Just what from little you wrote about your story, I think it's a really creative way to incorporate your religion and your beliefs-- using dragon tropes to represent anti-Semitic stereotypes; that's really cool~. If nothing else, you have a really neat idea on your hands, and I say shame on anyone who can't appreciate it for what it is and how much it means to you.
Of course, I can understand where your concern comes from...in a lot of fiction, especially YA fiction, whether it's novels or movies or video games, religion = evil. Religious people usually just want to control others and/or punish them; even villains who have no religious ideas can be given religious motifs/designs to hammer home the point that they are bad people...because that's how ingrained the idea is. =/
And I think it's really...sad. I'm not gonna deny all the harm religious people have done throughout the ages, but that doesn't mean the very idea of religion is inherently harmful. And it doesn't mean people with a close connection to their own religions have 'ulterior motives' when they decide to write about them positively in fiction.

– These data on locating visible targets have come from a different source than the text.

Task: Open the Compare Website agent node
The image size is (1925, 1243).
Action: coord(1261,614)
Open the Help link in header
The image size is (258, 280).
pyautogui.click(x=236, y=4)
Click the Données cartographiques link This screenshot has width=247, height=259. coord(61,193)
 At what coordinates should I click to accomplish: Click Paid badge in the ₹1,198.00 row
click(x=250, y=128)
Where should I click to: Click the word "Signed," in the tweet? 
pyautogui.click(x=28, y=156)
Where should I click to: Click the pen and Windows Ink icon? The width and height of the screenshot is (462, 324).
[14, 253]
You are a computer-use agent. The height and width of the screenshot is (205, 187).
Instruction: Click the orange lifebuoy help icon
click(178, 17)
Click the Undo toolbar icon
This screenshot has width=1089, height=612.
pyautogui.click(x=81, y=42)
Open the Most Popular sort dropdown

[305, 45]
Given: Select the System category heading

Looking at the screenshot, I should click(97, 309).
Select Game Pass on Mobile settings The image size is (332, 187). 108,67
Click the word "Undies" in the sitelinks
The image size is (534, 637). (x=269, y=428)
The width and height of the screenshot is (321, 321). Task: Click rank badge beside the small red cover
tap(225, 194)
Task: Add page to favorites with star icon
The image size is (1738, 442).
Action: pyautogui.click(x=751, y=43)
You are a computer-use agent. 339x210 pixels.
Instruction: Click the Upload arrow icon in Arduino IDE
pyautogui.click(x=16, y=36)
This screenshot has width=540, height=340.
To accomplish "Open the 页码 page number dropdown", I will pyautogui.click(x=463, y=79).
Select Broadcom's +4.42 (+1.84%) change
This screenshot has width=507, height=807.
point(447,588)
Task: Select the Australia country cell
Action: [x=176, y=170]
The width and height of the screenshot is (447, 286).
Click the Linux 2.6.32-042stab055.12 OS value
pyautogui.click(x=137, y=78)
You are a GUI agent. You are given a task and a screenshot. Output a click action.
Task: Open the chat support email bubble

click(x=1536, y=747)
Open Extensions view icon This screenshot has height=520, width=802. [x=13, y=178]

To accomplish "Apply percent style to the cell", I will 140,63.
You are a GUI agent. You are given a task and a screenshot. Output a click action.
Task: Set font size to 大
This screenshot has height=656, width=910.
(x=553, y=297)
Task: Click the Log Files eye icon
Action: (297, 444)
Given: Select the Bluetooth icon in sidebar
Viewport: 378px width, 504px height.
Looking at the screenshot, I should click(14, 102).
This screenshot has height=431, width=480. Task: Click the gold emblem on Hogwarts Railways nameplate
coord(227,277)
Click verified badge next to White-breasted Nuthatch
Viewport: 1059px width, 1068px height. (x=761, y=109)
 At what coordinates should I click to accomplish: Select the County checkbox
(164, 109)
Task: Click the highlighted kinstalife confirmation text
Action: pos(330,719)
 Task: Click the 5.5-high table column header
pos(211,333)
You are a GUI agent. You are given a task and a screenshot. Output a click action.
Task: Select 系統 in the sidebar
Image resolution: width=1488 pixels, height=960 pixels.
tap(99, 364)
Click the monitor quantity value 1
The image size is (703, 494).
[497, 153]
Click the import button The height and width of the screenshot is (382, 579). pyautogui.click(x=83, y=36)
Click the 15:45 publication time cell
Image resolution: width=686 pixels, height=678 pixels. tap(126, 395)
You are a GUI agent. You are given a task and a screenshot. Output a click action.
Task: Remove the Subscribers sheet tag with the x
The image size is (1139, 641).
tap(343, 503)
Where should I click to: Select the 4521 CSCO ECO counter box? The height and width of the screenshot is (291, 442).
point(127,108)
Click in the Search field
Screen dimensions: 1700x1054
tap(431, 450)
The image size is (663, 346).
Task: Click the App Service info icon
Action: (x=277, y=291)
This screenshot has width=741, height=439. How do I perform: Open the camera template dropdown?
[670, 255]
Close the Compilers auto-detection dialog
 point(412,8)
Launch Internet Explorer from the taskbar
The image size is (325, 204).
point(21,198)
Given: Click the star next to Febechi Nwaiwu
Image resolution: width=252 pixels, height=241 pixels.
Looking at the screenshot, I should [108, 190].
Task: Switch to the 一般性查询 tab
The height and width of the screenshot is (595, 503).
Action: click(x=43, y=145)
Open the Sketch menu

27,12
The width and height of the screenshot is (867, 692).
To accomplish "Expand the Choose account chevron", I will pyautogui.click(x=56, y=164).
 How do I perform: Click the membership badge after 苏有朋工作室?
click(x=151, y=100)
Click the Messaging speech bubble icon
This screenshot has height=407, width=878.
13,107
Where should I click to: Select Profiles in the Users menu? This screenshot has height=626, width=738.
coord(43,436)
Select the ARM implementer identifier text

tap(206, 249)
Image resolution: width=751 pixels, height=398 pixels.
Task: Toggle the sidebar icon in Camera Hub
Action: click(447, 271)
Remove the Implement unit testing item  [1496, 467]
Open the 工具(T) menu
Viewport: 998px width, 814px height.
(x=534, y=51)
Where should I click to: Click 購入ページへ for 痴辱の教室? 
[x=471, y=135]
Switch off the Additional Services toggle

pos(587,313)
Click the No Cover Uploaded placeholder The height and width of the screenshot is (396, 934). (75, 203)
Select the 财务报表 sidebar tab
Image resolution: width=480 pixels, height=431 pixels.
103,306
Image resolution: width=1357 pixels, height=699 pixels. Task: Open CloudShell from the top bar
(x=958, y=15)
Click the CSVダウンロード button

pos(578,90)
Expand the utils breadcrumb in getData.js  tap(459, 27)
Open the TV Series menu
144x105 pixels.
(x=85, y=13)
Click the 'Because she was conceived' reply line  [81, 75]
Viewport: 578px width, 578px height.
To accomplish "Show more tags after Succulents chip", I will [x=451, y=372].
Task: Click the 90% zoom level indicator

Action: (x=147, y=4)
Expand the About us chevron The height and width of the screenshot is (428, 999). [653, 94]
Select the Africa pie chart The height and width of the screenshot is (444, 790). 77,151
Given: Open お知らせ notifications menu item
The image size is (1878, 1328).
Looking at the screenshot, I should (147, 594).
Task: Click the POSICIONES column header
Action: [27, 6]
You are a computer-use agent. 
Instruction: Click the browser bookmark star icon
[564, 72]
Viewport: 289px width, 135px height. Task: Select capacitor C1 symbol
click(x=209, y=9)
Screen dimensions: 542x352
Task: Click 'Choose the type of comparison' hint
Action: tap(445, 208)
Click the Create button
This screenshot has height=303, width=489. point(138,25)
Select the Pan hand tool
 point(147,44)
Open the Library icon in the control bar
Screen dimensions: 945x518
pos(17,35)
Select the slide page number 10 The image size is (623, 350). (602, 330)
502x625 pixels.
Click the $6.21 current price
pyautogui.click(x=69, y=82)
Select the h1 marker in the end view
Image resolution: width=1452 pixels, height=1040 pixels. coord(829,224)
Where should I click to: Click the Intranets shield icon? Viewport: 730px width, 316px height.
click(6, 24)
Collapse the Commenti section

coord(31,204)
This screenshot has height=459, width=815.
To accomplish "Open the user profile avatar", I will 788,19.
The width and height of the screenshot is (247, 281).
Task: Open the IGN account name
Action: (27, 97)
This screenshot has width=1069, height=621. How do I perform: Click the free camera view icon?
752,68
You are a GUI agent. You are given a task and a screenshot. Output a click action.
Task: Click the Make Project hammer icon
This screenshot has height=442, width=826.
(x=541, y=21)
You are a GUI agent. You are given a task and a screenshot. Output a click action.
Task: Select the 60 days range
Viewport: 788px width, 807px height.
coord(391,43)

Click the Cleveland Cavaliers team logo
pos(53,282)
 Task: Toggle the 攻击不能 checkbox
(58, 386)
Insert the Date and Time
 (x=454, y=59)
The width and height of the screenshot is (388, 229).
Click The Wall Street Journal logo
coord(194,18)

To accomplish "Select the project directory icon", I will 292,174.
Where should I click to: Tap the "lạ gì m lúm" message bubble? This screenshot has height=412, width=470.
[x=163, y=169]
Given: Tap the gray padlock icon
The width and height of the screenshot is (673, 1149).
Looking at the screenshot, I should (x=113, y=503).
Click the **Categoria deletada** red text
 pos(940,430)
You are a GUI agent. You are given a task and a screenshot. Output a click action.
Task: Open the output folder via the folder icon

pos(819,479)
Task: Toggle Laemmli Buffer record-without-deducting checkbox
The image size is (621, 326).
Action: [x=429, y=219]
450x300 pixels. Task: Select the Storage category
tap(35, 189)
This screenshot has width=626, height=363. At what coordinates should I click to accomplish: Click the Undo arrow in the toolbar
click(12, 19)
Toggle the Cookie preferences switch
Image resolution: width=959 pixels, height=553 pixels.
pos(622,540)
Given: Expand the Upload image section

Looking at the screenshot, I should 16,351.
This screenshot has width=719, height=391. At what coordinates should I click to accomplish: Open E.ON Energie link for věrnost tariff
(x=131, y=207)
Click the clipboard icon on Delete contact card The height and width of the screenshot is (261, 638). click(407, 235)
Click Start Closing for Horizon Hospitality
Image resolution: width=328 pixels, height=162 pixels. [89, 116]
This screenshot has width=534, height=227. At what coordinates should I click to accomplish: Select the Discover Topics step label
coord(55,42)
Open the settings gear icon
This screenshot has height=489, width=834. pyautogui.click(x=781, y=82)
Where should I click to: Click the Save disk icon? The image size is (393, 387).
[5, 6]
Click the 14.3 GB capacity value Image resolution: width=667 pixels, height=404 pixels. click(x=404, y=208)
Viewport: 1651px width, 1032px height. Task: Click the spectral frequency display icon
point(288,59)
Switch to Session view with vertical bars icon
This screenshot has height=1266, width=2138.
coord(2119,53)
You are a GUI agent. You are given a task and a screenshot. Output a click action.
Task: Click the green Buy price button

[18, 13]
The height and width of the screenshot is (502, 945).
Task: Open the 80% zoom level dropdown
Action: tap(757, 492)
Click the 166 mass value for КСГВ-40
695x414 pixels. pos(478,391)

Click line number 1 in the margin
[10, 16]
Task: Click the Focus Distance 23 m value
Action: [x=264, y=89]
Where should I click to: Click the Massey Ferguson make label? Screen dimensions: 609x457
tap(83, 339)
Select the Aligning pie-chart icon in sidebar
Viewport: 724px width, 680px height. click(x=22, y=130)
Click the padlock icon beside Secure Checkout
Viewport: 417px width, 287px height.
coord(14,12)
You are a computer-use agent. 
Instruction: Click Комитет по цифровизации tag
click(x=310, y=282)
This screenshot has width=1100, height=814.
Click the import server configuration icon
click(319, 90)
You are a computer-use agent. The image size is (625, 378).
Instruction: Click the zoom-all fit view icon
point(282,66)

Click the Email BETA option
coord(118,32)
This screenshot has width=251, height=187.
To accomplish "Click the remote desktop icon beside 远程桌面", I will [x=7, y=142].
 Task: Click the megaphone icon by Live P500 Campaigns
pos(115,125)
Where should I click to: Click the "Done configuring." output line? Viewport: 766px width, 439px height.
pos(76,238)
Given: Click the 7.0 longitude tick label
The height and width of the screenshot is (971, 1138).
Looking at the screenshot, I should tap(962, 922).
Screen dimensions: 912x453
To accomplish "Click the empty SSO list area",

I've been working on a story kind of like yours for a while now: a story where my own relationship with the religion I was raised with is abstracted into a fantasy story. ^^ And although the parallels aren't as deep as yours, I still get those concerns about 'alienating' people when I write a really positive, kind moment for the characters where they incorporate their beliefs into their dialogue...as many religious people actually do.
It feels 'wrong'; like it's not allowed...like I'm working for Disney or something and I need to tone things down and keep them secular to please the corporate sponsors. ^^; Even though in my heart, I know there's nothing actually immoral about it, I've consumed enough fiction to know that it's the opposite of what's usually done, and it still feels icky.
But I think there's nothing you can do except ignore those feelings...and the people who will eventually come to you and echo them. I mean, if it's ever to become normal to write non-evil things about religion in fiction, someone has to be brave enough to actually do it.